Healthcare News & Insights

Medication safety practices: Hospitals need to up their game

178568081How are American hospitals doing when it comes to medication safety? 

They’re making strides when it comes to medication safety practices. However, there’s still room for improvement.

That’s according to data from a survey developed by the Institute for Safe Medication Practices (ISMP).

The survey, “Assessing the State of Medication Practices Using the ISMP Medication Safety Self Assessment for Hospitals: 2000 and 2011,” is part of a series conducted by ISMP in cooperation with the Health Research & Educational Trust (HRET) and the American Association of Hospitals (AHA) through a grant by the Commonwealth Fund.

The self-assessments have allowed U.S. hospitals to evaluate medication safety practices and identify opportunities for improvement. The assessment was updated in 2011 to create a new baseline of hospital medication safety efforts and determine if any progress has been made.

More than 1,300 hospitals voluntarily took part in the 2011 assessment, which contained 270 items organized into 10 key elements and further broken down into 20 core characteristics.

Biggest improvements

The largest percent improvements were in core characteristics:

1. Communication of drug orders and drug order information
While this was one of the lowest-scoring key elements in 2000, it had a 57.4% improvement between 2000 and 2011. This can be attributed in large part to substantial increases in the implementation of computerized prescriber order entry (CPOE).

A few of the other areas that experienced significant improvements were:

  • Maintaining a list of prohibited error-prone abbreviations
  • Requiring a complete new set of orders upon admission/transfer, and
  • Implementing effective process for resolving conflicts about order safety.

2. Patient education
Nabbing the second highest percentage improvement was patient education. Reason: In 2011, a greater percentage of prescribers (90%) and nurses (96%) were involved in educating patients about their medication usage than in 2000, which was 74% and 77% respectively.
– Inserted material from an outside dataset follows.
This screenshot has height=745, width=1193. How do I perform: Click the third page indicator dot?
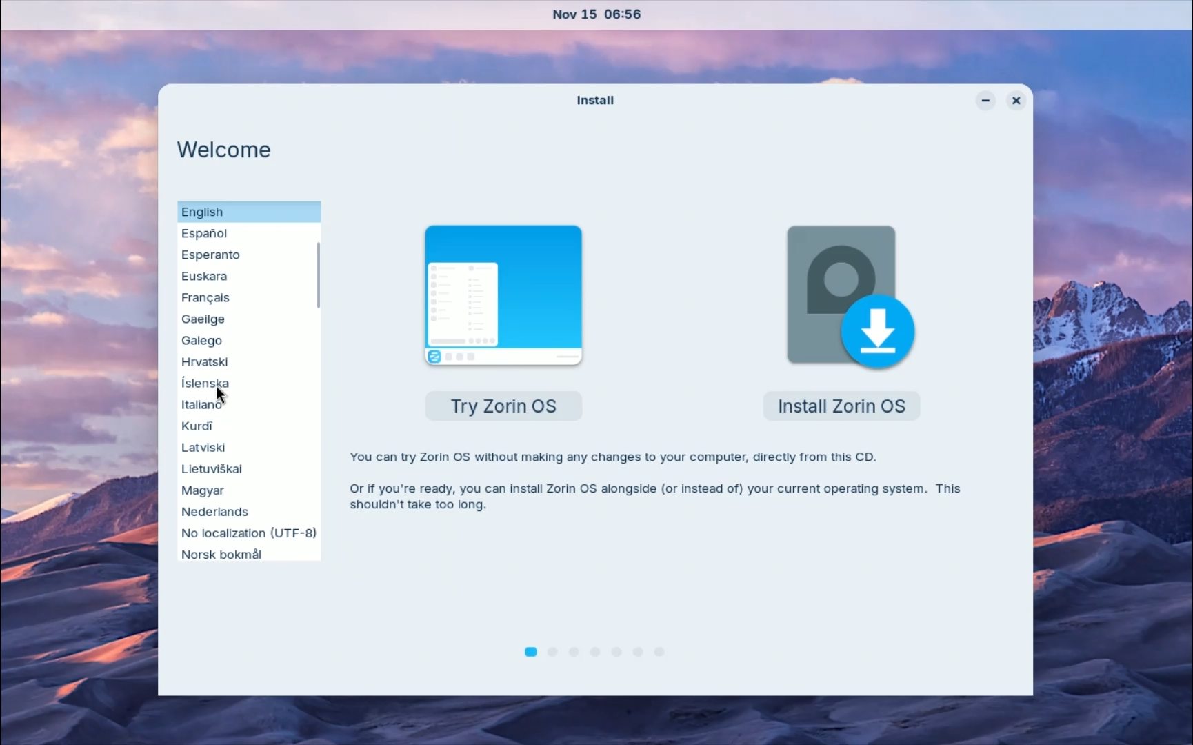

Also, in 2011, 95% of hospitals reported they provided patients with up-to-date written information about medications prescribed to them at discharge, which is up from 83% in 2000.

Some of the other areas that made significant progress in this category are:

  • Providing customized drug administration schedules to patients at high risk for nonadherence with drug therapy on discharge, and
  • Teaching patients about the potential for errors with drugs that have a reputation for being problematic.
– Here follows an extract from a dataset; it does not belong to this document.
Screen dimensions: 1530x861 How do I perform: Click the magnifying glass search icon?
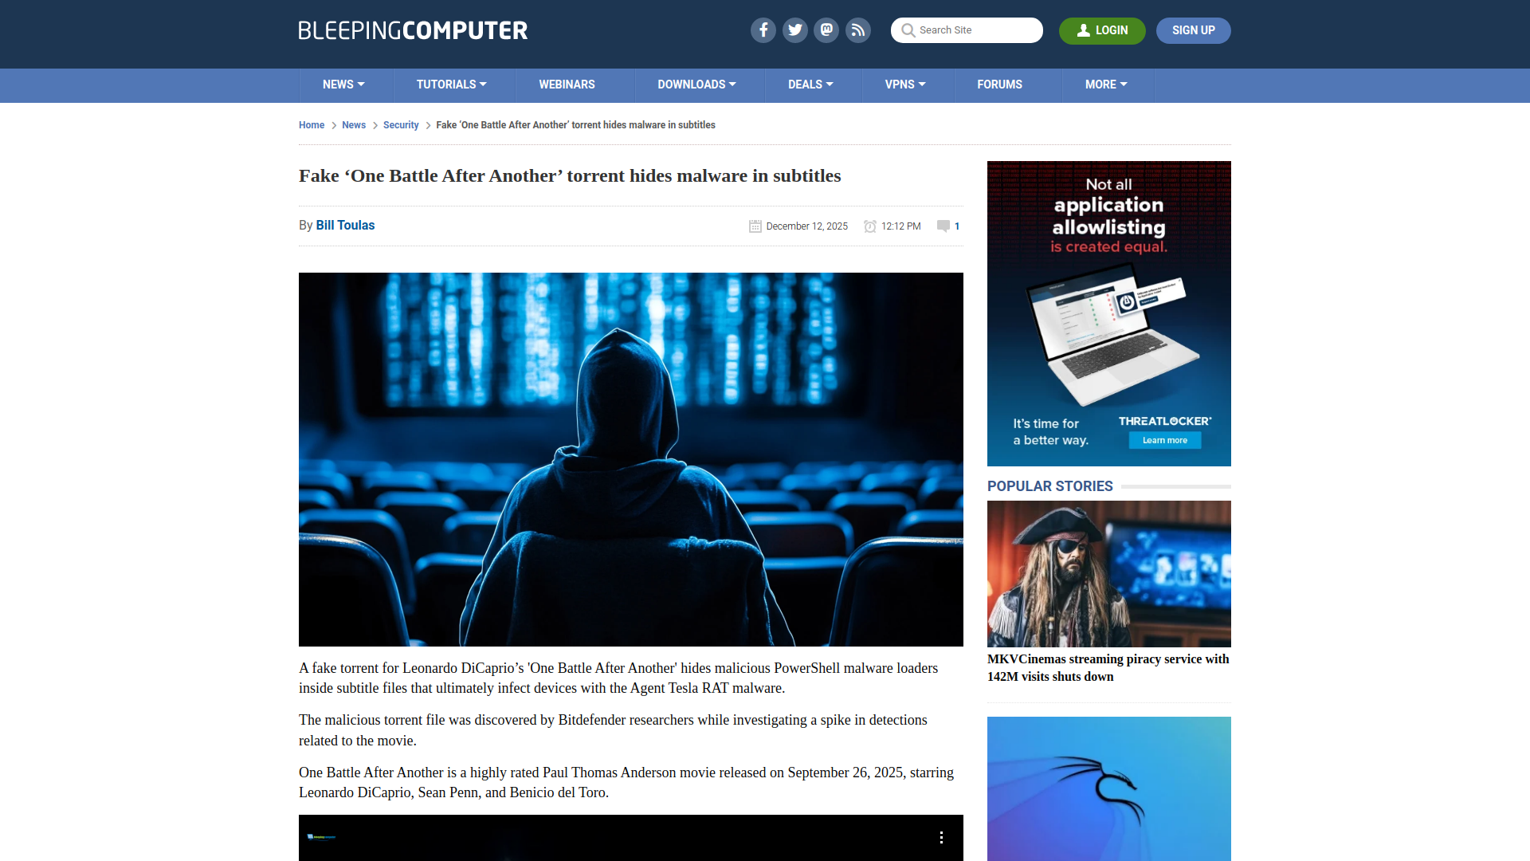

3. Quality processes and risk management
The key elements that brought this category third place was the use of bar-coding technology in pharmacies, which jumped from 10% to 53%, and at the point of care which jumped from 3% to 58%. One area for improvement, however, was consistently reviewing metrics from the system at the point of care. Only 54% of respondents did it.

Other key areas of improvement:

  • Surveying practitioners periodically to assess the organization’s culture (9% to 84%), and
  • Providing leadership and peer support to all staff involved in serious error (22% to 64%).

National priorities

Based on the latest survey’s results, ISMP compiled a list of national priorities that, according to the institute, require public policy directives; local, state and national initiatives; and a collaborative effort for nationwide adoption. These 15 priorities represent strategies that U.S. hospitals scored as low implementation.

Here’s a handful of them:

  • Improve order entry systems (vendor and user)
  • Expand key technologies
  • Better manage alert fatigue
  • Update/test technology more frequently, and
  • Use technology data more consistently to provide safety.

A complete copy of the survey results were published in the February 2014 issue of The Joint Commission Journal on Quality and Patient Safety.